Engineers develop man-made "skin" for wound healingMarie Donlon | July 02, 2019
Engineers from the University of Edinburgh in Scotland have developed a new skin-like fabric for wound dressing with both the thickness and the elasticity to match specific regions of the body and that can eventually be absorbed by the body.
To develop the new fabric, engineers blended together two different synthetic materials — polyvinylpyrrolidone (PVP) and polyglycerol sebacate (PGS) — producing nanometer-sized fibers that are thousands of times thinner than a strand of human hair. The engineers accomplished this through a process called “nozzle-free electrospinning" wherein engineers placed a rotating cylinder above a pool of solution holding the synthetic material mixture. As the cylinder spun under high temperature and voltage, the fibers rapidly emerged from the liquid and spun onto a nearby hot surface. There, as the fibers cooled, the fabric formed.

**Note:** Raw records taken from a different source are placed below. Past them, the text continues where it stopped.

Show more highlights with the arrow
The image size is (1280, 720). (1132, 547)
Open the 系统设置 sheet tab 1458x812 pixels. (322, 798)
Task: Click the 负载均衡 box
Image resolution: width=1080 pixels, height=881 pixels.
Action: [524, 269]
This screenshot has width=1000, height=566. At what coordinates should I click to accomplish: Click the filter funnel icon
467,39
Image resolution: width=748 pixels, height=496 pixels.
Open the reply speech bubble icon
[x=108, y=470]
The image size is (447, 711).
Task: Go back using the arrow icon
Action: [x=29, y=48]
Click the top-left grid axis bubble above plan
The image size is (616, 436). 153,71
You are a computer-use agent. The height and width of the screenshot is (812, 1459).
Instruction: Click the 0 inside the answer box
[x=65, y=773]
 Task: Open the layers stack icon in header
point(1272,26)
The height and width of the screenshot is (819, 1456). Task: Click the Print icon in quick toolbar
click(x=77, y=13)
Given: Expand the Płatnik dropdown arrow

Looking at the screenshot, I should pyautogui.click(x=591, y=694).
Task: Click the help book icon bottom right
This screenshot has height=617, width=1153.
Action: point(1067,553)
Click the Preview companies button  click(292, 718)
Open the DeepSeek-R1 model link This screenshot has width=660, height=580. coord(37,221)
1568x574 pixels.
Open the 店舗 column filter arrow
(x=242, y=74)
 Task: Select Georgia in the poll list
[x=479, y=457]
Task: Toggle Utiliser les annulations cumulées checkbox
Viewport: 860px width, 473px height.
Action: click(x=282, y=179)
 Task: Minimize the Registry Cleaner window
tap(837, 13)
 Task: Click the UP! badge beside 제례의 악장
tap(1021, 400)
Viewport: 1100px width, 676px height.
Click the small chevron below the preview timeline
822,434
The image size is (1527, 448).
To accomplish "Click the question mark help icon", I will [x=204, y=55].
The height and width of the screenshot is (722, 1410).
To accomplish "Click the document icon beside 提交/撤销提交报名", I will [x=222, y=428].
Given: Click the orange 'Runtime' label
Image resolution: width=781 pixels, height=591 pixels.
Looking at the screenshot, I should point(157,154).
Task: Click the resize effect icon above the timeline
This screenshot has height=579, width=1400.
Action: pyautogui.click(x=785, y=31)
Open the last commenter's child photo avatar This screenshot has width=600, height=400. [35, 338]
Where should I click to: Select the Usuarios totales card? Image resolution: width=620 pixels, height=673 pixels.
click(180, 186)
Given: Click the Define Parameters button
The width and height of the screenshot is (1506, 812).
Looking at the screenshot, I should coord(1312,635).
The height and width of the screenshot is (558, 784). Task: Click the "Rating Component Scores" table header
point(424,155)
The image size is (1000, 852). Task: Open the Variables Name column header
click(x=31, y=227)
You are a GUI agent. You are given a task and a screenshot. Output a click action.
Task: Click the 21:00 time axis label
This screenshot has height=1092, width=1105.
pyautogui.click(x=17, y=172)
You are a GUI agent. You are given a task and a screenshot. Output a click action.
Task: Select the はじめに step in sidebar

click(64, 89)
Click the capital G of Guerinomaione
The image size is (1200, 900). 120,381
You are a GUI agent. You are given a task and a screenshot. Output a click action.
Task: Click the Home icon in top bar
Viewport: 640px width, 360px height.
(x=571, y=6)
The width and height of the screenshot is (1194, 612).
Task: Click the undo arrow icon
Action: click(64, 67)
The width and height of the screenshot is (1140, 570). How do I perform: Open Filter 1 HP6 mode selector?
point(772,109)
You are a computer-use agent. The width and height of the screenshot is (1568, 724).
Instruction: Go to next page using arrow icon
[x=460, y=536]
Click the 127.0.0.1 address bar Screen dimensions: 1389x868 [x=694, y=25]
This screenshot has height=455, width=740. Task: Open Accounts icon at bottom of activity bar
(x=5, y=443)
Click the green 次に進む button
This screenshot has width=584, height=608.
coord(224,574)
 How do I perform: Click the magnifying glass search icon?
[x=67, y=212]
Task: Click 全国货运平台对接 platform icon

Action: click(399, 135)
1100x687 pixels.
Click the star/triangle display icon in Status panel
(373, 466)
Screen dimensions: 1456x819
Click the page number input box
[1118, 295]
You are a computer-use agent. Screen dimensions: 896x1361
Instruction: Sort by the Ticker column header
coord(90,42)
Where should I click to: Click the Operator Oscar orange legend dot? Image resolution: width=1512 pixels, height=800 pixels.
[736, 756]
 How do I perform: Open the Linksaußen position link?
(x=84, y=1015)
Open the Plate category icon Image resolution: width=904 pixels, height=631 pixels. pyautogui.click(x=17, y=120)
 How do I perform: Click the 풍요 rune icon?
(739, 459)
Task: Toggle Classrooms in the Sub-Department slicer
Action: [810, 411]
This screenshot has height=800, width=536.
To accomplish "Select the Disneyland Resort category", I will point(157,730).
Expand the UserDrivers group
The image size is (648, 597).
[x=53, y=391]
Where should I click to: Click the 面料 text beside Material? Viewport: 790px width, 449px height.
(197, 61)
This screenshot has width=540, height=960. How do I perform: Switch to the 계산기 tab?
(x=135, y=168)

During testing with skin cells, the fabric’s fibers offered a scaffold for newly formed skin to grow on. As wounds healed, the new fabric was absorbed by the body, thereby eliminating the need for frequent dressing changing. Researchers also noted that the PVP and PGS mixture can be reconfigured to create dressings of different elasticities and thicknesses.
“Our technique is a cost-effective way of making artificial skin adapted for all areas of body[sic], to accelerate the wound healing process," said study co-author Dr. Norbert Radacsi.
The engineers hope to further develop the material with additional testing. Their results have been published in the journal Medical Engineering and Physics.